◆ **Extracted information**:
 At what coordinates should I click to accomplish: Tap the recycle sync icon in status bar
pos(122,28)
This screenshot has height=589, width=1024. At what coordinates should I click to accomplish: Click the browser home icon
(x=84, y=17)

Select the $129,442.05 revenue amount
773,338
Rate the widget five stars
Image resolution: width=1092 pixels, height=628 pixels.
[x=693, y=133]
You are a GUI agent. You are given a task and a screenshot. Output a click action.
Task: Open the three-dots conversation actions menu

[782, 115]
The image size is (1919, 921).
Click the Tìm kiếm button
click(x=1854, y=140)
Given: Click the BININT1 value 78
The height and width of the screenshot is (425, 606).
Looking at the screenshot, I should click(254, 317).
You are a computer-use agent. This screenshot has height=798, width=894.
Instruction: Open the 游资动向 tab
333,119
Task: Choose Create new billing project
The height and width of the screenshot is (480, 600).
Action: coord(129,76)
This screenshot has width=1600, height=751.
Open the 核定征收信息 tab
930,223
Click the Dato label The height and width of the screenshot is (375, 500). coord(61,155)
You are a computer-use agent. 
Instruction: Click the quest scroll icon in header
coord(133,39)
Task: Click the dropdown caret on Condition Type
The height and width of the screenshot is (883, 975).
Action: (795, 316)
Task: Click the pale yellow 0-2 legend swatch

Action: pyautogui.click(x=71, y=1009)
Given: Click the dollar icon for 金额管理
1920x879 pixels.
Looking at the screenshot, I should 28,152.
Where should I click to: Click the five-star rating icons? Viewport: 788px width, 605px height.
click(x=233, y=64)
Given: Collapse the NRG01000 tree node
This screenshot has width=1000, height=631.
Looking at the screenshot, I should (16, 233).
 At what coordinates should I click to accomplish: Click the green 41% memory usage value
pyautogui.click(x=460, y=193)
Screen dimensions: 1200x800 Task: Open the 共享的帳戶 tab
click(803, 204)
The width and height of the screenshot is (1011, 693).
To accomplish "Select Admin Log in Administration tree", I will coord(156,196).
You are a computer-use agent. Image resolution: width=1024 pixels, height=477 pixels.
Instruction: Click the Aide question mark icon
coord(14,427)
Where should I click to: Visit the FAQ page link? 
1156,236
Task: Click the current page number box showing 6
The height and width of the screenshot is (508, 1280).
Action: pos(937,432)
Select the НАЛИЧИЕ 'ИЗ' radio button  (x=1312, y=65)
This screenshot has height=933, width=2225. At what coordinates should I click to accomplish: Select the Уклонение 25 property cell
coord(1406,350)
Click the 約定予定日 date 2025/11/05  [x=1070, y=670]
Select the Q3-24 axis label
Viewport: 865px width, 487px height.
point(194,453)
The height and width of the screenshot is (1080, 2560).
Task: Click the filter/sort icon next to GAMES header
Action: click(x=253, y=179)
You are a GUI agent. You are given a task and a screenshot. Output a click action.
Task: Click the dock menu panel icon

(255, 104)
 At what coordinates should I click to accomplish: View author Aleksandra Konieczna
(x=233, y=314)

◆ **Goal of the exercise**: With nothing left out, print the data above exactly.

◆ **Task solution**:
 At what coordinates should I click to accomplish: Tap the recycle sync icon in status bar
pos(122,28)
This screenshot has height=589, width=1024. At what coordinates should I click to accomplish: Click the browser home icon
(x=84, y=17)

Select the $129,442.05 revenue amount
773,338
Rate the widget five stars
Image resolution: width=1092 pixels, height=628 pixels.
[x=693, y=133]
You are a GUI agent. You are given a task and a screenshot. Output a click action.
Task: Open the three-dots conversation actions menu

[782, 115]
The image size is (1919, 921).
Click the Tìm kiếm button
click(x=1854, y=140)
Given: Click the BININT1 value 78
The height and width of the screenshot is (425, 606).
Looking at the screenshot, I should click(254, 317).
You are a computer-use agent. This screenshot has height=798, width=894.
Instruction: Open the 游资动向 tab
333,119
Task: Choose Create new billing project
The height and width of the screenshot is (480, 600).
Action: coord(129,76)
This screenshot has width=1600, height=751.
Open the 核定征收信息 tab
930,223
Click the Dato label The height and width of the screenshot is (375, 500). coord(61,155)
You are a computer-use agent. 
Instruction: Click the quest scroll icon in header
coord(133,39)
Task: Click the dropdown caret on Condition Type
The height and width of the screenshot is (883, 975).
Action: (795, 316)
Task: Click the pale yellow 0-2 legend swatch

Action: pyautogui.click(x=71, y=1009)
Given: Click the dollar icon for 金额管理
1920x879 pixels.
Looking at the screenshot, I should 28,152.
Where should I click to: Click the five-star rating icons? Viewport: 788px width, 605px height.
click(x=233, y=64)
Given: Collapse the NRG01000 tree node
This screenshot has width=1000, height=631.
Looking at the screenshot, I should (16, 233).
 At what coordinates should I click to accomplish: Click the green 41% memory usage value
pyautogui.click(x=460, y=193)
Screen dimensions: 1200x800 Task: Open the 共享的帳戶 tab
click(803, 204)
The width and height of the screenshot is (1011, 693).
To accomplish "Select Admin Log in Administration tree", I will coord(156,196).
You are a computer-use agent. Image resolution: width=1024 pixels, height=477 pixels.
Instruction: Click the Aide question mark icon
coord(14,427)
Where should I click to: Visit the FAQ page link? 
1156,236
Task: Click the current page number box showing 6
The height and width of the screenshot is (508, 1280).
Action: pos(937,432)
Select the НАЛИЧИЕ 'ИЗ' radio button  (x=1312, y=65)
This screenshot has height=933, width=2225. At what coordinates should I click to accomplish: Select the Уклонение 25 property cell
coord(1406,350)
Click the 約定予定日 date 2025/11/05  [x=1070, y=670]
Select the Q3-24 axis label
Viewport: 865px width, 487px height.
point(194,453)
The height and width of the screenshot is (1080, 2560).
Task: Click the filter/sort icon next to GAMES header
Action: click(x=253, y=179)
You are a GUI agent. You are given a task and a screenshot. Output a click action.
Task: Click the dock menu panel icon

(255, 104)
 At what coordinates should I click to accomplish: View author Aleksandra Konieczna
(x=233, y=314)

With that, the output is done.